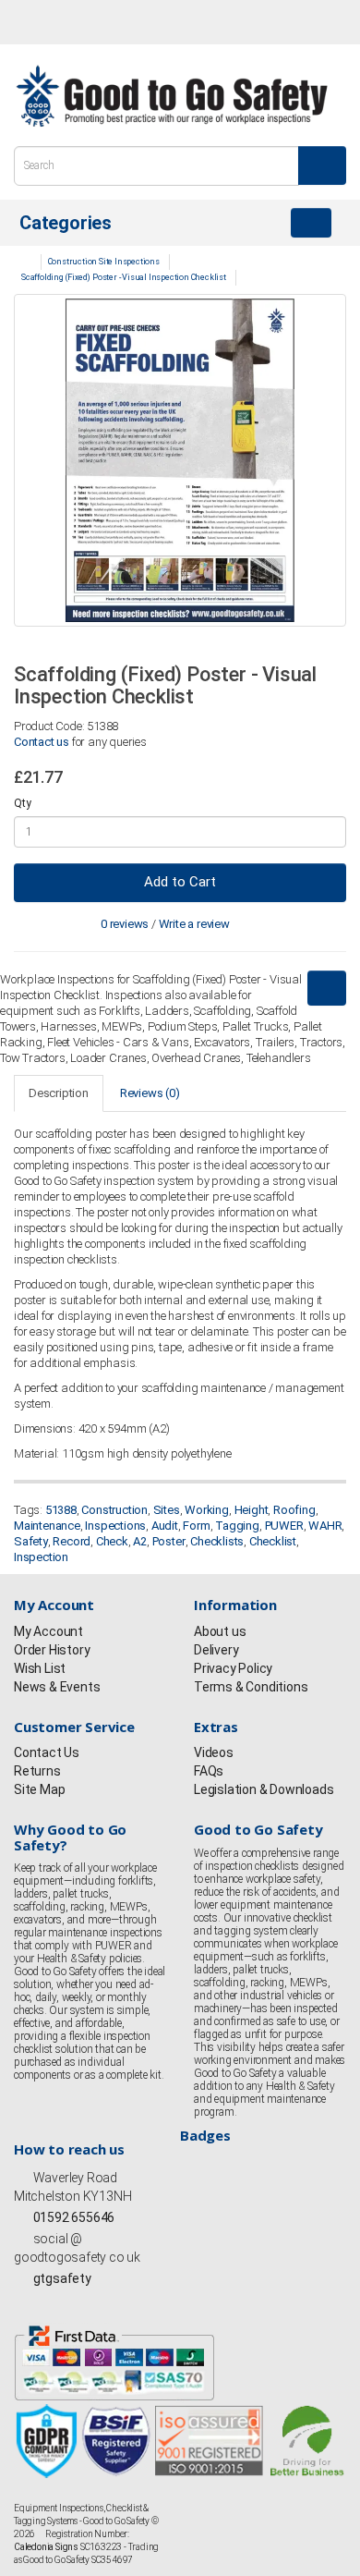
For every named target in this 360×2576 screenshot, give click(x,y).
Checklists (217, 1541)
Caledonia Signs (46, 2547)
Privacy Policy (233, 1668)
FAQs (208, 1771)
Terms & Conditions (250, 1686)
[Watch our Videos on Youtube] (123, 23)
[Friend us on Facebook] (21, 23)
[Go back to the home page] (172, 96)
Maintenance (47, 1525)
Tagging (237, 1525)
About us (220, 1631)
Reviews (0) (150, 1093)
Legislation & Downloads (263, 1789)
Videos (214, 1752)
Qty (22, 803)
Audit (164, 1525)
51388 (61, 1510)
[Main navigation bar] (311, 223)
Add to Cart (180, 881)
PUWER (284, 1525)
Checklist (272, 1541)
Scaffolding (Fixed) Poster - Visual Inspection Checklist (123, 277)
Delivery (216, 1649)
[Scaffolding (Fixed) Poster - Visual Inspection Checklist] (180, 460)
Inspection (41, 1557)
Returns (37, 1771)
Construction (114, 1510)
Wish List (40, 1668)
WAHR (325, 1525)
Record (71, 1541)
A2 (140, 1541)
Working (207, 1510)
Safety (31, 1541)
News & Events (57, 1686)
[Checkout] (327, 21)
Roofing (294, 1510)
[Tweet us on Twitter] (55, 23)
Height (251, 1510)
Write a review (194, 924)
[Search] (322, 165)
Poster (169, 1541)
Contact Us (46, 1752)
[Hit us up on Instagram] (88, 23)
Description (59, 1093)
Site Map (39, 1789)
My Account (48, 1631)
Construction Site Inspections (104, 261)
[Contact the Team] (244, 21)
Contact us (41, 742)
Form (196, 1525)
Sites (166, 1510)
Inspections (115, 1525)
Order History (52, 1649)
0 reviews (125, 924)
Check (112, 1541)
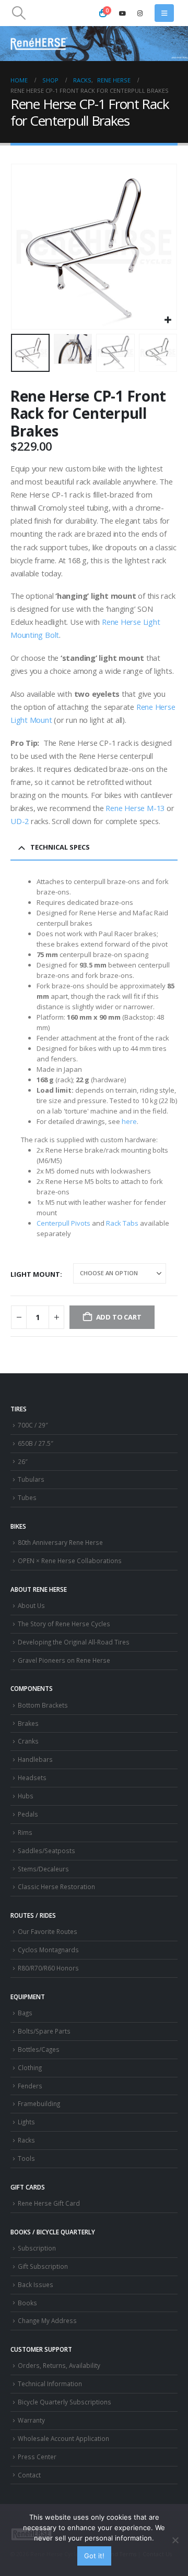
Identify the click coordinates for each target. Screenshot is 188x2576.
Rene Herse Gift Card (49, 2203)
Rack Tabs (122, 1223)
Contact (29, 2475)
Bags (25, 2013)
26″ (23, 1461)
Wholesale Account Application (63, 2438)
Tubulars (31, 1479)
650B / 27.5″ (35, 1443)
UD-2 (19, 821)
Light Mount (35, 1274)
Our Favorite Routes (47, 1931)
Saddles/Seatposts (46, 1850)
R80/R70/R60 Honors (48, 1968)
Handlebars (35, 1759)
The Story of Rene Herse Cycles (64, 1623)
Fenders (30, 2086)
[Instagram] (140, 13)
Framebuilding (39, 2103)
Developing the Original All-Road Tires (74, 1642)
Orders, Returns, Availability (59, 2365)
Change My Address (47, 2320)
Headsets (32, 1777)
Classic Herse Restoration (56, 1886)
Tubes (27, 1497)
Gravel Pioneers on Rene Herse (64, 1660)
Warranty (31, 2420)
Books (27, 2303)
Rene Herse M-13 (134, 808)
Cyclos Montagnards (49, 1949)
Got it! (94, 2555)
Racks (26, 2140)
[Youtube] (122, 13)
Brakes (28, 1723)
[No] (175, 2540)
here (129, 1121)
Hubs (25, 1796)
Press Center (37, 2456)
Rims (25, 1832)
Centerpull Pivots (63, 1223)
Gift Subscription (43, 2266)
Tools (26, 2158)
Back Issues (35, 2284)
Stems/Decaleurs (43, 1869)
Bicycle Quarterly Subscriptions (64, 2402)
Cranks (28, 1741)
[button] (18, 13)
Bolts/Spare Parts (44, 2031)
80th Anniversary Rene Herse (60, 1542)
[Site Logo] (39, 44)
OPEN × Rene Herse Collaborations (70, 1560)
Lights (26, 2122)
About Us (31, 1605)
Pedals (28, 1814)
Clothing (30, 2067)
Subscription (37, 2248)
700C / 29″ (33, 1425)
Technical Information (50, 2383)
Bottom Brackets (43, 1705)
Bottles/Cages (39, 2049)
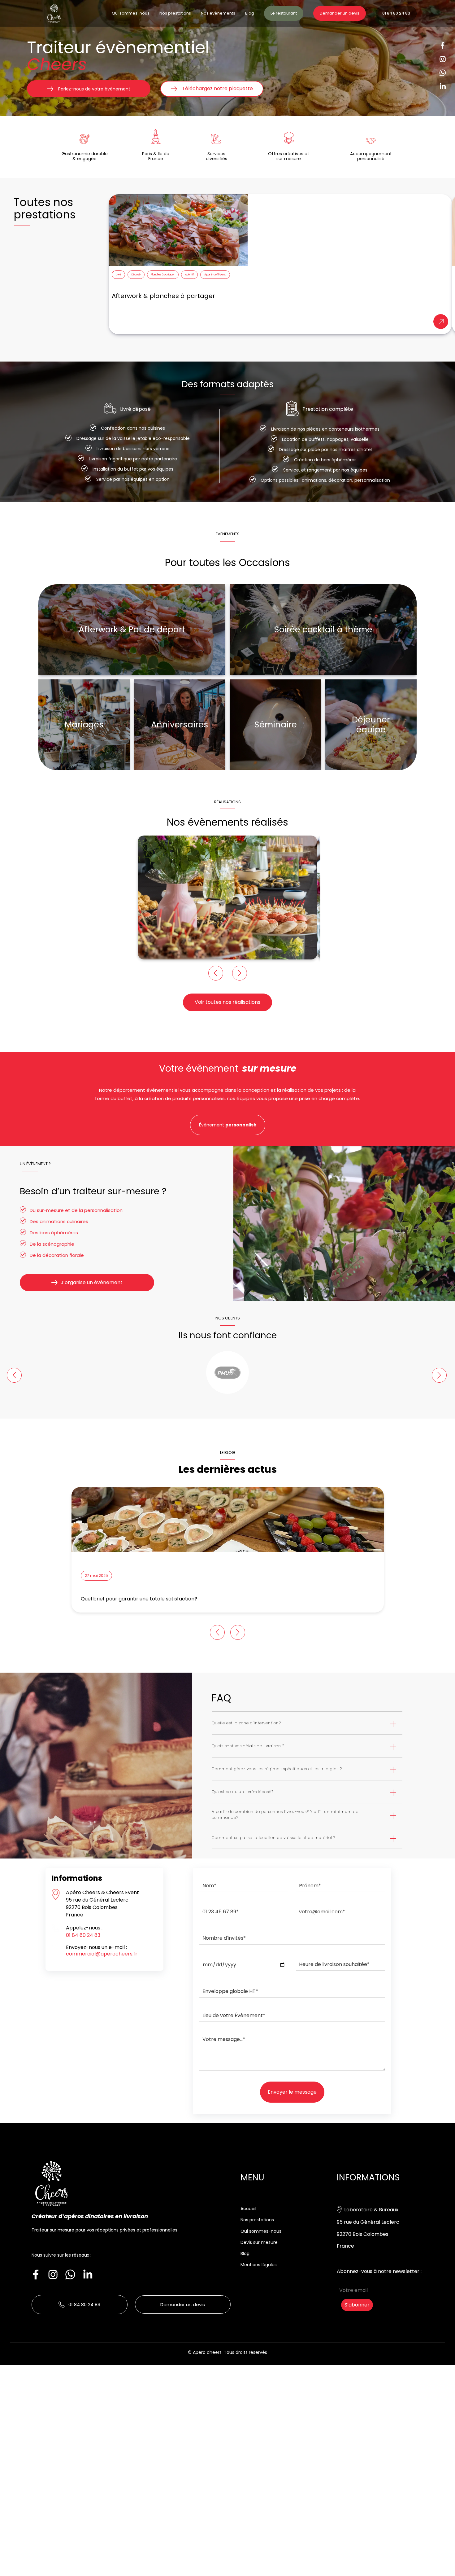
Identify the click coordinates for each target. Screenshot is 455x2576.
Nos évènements (218, 13)
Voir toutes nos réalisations (227, 1002)
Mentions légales (258, 2265)
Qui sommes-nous (131, 13)
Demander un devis (339, 13)
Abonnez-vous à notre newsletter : (379, 2271)
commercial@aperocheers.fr (101, 1953)
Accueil (248, 2208)
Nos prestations (175, 13)
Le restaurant (284, 13)
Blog (249, 13)
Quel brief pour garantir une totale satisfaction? (139, 1598)
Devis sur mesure (259, 2242)
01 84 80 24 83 (396, 13)
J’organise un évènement (92, 1282)
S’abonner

......

**Exercise brief**
All entries should be given again exactly, except that pictures are to be excluded.

**Result of this exercise**
For every named target in this 360×2576 screenshot, give click(x,y).
Checklists (217, 1541)
Caledonia Signs (46, 2547)
Privacy Policy (233, 1668)
FAQs (208, 1771)
Terms & Conditions (250, 1686)
[Watch our Videos on Youtube] (123, 23)
[Friend us on Facebook] (21, 23)
[Go back to the home page] (172, 96)
Maintenance (47, 1525)
Tagging (237, 1525)
About us (220, 1631)
Reviews (0) (150, 1093)
Legislation & Downloads (263, 1789)
Videos (214, 1752)
Qty (22, 803)
Audit (164, 1525)
51388 (61, 1510)
[Main navigation bar] (311, 223)
Add to Cart (180, 881)
PUWER (284, 1525)
Checklist (272, 1541)
Scaffolding (Fixed) Poster - Visual Inspection Checklist (123, 277)
Delivery (216, 1649)
[Scaffolding (Fixed) Poster - Visual Inspection Checklist] (180, 460)
Inspection (41, 1557)
Returns (37, 1771)
Construction (114, 1510)
Wish List (40, 1668)
WAHR (325, 1525)
Record (71, 1541)
A2 (140, 1541)
Working (207, 1510)
Safety (31, 1541)
News & Events (57, 1686)
[Checkout] (327, 21)
Roofing (294, 1510)
[Tweet us on Twitter] (55, 23)
Height (251, 1510)
Write a review (194, 924)
[Search] (322, 165)
Poster (169, 1541)
Contact Us (46, 1752)
[Hit us up on Instagram] (88, 23)
Description (59, 1093)
Site Map (39, 1789)
My Account (48, 1631)
Construction Site Inspections (104, 261)
[Contact the Team] (244, 21)
Contact us (41, 742)
Form (196, 1525)
Sites (166, 1510)
Inspections (115, 1525)
Order History (52, 1649)
0 reviews (125, 924)
Check (112, 1541)
Identify the click coordinates for each target. Screenshot is 188x2576.
Rene Herse Gift Card (49, 2203)
Rack Tabs (122, 1223)
Contact (29, 2475)
Bags (25, 2013)
26″ (23, 1461)
Wholesale Account Application (63, 2438)
Tubulars (31, 1479)
650B / 27.5″ (35, 1443)
UD-2 (19, 821)
Light Mount (35, 1274)
Our Favorite Routes (47, 1931)
Saddles/Seatposts (46, 1850)
R80/R70/R60 Honors (48, 1968)
Handlebars (35, 1759)
The Story of Rene Herse Cycles (64, 1623)
Fenders (30, 2086)
[Instagram] (140, 13)
Framebuilding (39, 2103)
Developing the Original All-Road Tires (74, 1642)
Orders, Returns, Availability (59, 2365)
Change My Address (47, 2320)
Headsets (32, 1777)
Classic Herse Restoration (56, 1886)
Tubes (27, 1497)
Gravel Pioneers on Rene Herse (64, 1660)
Warranty (31, 2420)
Books (27, 2303)
Rene Herse M-13 (134, 808)
Cyclos Montagnards (49, 1949)
Got it! (94, 2555)
Racks (26, 2140)
[Youtube] (122, 13)
Brakes (28, 1723)
[No] (175, 2540)
here (129, 1121)
Hubs (25, 1796)
Press Center (37, 2456)
Rims (25, 1832)
Centerpull Pivots (63, 1223)
Gift Subscription (43, 2266)
Tools (26, 2158)
Back Issues (35, 2284)
Stems/Decaleurs (43, 1869)
Bicycle Quarterly Subscriptions (64, 2402)
Cranks (28, 1741)
[button] (18, 13)
Bolts/Spare Parts (44, 2031)
80th Anniversary Rene Herse (60, 1542)
[Site Logo] (39, 44)
OPEN × Rene Herse Collaborations (70, 1560)
Lights (26, 2122)
About Us (31, 1605)
Pedals (28, 1814)
Clothing (30, 2067)
Subscription (37, 2248)
700C / 29″ (33, 1425)
Technical Information (50, 2383)
Bottom Brackets (43, 1705)
Bottles/Cages (39, 2049)
Identify the click coordinates for each target. Screenshot is 455x2576.
Nos évènements (218, 13)
Voir toutes nos réalisations (227, 1002)
Mentions légales (258, 2265)
Qui sommes-nous (131, 13)
Demander un devis (339, 13)
Abonnez-vous à notre newsletter : (379, 2271)
commercial@aperocheers.fr (101, 1953)
Accueil (248, 2208)
Nos prestations (175, 13)
Le restaurant (284, 13)
Blog (249, 13)
Quel brief pour garantir une totale satisfaction? (139, 1598)
Devis sur mesure (259, 2242)
01 84 80 24 83 (396, 13)
J’organise un évènement (92, 1282)
S’abonner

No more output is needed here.